Wednesday, June 22, 2005

Acquiring drugs from other countries has worked in the European Union, a sign it could work here with Canada and the EU, according to an AARP report released yesterday.

The Seniors Coalition opposed the idea and said doing so will endanger Americans’ lives.

Both groups agree drug costs must be reduced; states and individuals already have started buying drugs from Canada. Seniors on fixed incomes are one of the groups least likely to be able to afford rising prescription drug costs.

“No one wants to break the law, but the power of the economy is hard to resist,” said AARP Chief Executive Officer Bill Novelli. Current law forbids drugs not approved by the Food and Drug Administration from entering the country.

“We need to legalize [drug importation] and give the FDA the resources to control it and ensure safety,” Mr. Novelli said.

AARP’s Public Policy Institute study examined the legal trade of prescription drugs between warehouses in European Union countries. There, only exact copies of the drugs can be imported between EU-licensed distributors.

In Sweden, which has been importing drugs since its entry into the EU in 1995, the prices of drugs that cannot be imported rose 7.6 percent between 1994 and 1998. The prices of imported drugs rose 2.8 percent, said Mattias Ganslandt, a researcher at the Research Institute of Industrial Economics in Sweden.

There were no reported incidents of counterfeit drugs or other safety threats, said Panos Kanavos, a lecturer at the London School of Economics and one of the study’s authors.

U.S. Sens. Byron L. Dorgan, North Dakota Democrat, and Olympia J. Snowe, Maine Republican, have co-sponsored a bill that would allow American consumers to buy drugs from Canada or from the 25-nation European Union.

Consumers have an opportunity to save a lot of money. Nexium, an anti-heartburn drug, costs $4.20 per pill in the United States and $2.46 per pill in Canada.

But drug companies post fewer profits, prompting them to have to cut back on research, which could have a detrimental long-term effect, the AARP study’s authors said.

Mr. Kanavos expressed concern that international supply is unstable and may not be able to keep up with U.S. demand or that foreign countries could restrict the amount of drugs that enter the United States. Canada already has begun cracking down on the practice.

The Seniors Coalition agreed.

Peter Pitts, formerly the associate commissioner for external relations at the FDA, said Canadian drugs are not a viable option for Americans.
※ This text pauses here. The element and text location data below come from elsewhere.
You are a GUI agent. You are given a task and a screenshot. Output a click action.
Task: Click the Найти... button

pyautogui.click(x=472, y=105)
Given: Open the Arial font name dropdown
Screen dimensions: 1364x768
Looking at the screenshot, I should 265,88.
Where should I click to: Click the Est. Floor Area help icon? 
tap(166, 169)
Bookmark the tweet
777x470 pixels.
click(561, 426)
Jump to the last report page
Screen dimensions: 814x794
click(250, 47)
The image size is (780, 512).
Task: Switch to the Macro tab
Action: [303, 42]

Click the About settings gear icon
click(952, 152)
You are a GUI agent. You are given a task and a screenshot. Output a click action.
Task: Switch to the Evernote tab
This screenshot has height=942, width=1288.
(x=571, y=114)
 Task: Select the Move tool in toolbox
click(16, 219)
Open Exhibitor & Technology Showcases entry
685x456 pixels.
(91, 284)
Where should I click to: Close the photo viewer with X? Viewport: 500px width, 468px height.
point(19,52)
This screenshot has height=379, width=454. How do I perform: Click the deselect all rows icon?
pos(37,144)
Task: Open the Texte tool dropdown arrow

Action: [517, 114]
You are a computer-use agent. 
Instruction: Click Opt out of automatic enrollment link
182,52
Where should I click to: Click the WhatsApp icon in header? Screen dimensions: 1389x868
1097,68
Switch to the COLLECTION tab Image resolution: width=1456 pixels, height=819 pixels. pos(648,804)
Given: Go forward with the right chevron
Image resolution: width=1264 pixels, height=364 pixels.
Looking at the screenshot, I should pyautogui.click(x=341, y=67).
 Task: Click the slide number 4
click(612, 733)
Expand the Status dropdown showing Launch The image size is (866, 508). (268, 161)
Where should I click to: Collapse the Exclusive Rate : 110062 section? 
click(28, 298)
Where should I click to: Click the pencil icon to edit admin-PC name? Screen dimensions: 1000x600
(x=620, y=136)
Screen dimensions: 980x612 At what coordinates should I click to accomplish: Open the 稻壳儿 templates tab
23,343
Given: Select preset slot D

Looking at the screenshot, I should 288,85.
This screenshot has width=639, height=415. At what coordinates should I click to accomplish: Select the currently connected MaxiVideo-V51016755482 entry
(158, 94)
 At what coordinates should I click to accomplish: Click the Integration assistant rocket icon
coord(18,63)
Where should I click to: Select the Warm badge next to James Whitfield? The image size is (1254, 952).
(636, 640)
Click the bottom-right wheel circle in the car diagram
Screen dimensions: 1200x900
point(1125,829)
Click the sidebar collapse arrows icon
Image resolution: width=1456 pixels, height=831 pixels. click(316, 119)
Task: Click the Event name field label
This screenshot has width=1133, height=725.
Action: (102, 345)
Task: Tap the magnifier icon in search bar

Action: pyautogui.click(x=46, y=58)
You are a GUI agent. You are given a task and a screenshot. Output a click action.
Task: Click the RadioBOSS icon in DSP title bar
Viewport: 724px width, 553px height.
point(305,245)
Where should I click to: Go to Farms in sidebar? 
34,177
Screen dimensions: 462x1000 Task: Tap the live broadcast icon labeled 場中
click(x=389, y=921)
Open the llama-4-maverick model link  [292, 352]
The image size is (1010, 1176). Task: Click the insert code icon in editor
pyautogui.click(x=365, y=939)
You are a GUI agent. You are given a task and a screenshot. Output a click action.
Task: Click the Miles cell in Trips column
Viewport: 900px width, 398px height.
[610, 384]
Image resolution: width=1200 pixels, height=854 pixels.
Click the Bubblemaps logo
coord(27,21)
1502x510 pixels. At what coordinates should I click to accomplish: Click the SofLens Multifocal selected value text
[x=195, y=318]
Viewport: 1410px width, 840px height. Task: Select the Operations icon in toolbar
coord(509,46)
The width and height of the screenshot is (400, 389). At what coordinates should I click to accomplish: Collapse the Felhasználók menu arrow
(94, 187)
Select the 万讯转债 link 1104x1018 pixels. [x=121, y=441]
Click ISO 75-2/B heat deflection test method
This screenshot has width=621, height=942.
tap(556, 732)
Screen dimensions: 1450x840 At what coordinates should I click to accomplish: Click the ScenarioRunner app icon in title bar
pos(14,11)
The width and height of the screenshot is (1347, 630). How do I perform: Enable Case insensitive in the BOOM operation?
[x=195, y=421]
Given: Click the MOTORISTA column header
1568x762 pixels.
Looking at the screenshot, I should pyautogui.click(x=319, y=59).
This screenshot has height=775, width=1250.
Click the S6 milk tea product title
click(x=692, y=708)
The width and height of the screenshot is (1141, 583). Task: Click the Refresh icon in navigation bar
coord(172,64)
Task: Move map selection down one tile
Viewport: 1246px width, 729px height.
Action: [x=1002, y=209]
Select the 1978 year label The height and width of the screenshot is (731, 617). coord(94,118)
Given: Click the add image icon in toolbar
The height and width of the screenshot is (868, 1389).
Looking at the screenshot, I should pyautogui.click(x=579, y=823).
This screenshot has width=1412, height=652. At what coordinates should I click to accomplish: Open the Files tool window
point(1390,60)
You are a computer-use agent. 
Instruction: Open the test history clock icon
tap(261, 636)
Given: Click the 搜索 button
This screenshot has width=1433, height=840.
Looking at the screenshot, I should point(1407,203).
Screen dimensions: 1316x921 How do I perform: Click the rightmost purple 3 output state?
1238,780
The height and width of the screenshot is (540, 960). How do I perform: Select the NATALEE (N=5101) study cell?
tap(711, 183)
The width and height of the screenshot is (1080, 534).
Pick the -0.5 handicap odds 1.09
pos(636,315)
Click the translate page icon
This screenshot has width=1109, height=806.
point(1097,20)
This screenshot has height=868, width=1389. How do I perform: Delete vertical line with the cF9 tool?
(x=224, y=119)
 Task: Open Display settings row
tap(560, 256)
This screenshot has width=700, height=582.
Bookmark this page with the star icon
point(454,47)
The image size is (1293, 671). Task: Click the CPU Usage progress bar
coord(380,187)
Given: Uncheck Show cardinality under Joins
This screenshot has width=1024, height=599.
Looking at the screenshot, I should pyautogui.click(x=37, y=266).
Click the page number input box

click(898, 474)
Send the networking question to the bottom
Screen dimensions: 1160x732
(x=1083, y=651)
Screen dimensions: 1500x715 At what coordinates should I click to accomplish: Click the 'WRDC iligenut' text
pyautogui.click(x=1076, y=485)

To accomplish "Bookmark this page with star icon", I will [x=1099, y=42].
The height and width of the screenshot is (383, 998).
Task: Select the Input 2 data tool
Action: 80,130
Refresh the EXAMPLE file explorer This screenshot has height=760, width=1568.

Some Canadian medical groups, including the Best Medicines Coalition, are campaigning to make it illegal to fill a U.S. prescription there. If the Senate bill were to pass, Canada’s drug supply would not be able to meet U.S. and Canadian demands, said Mr. Pitts, who spoke on behalf of the seniors group yesterday.

While Health Canada has standards similar to those of the FDA, the EU has different standards, and drugs imported from member countries may not be safe, Mr. Pitts said. The risk of approving imports is that drugs will come from countries with less-rigorous health standards, such as Latvia, Estonia or Bulgaria.

A problem, both groups said, is that EU countries can trade between themselves, so a product that comes to the United States from a British address could have originated in a country with few health regulations.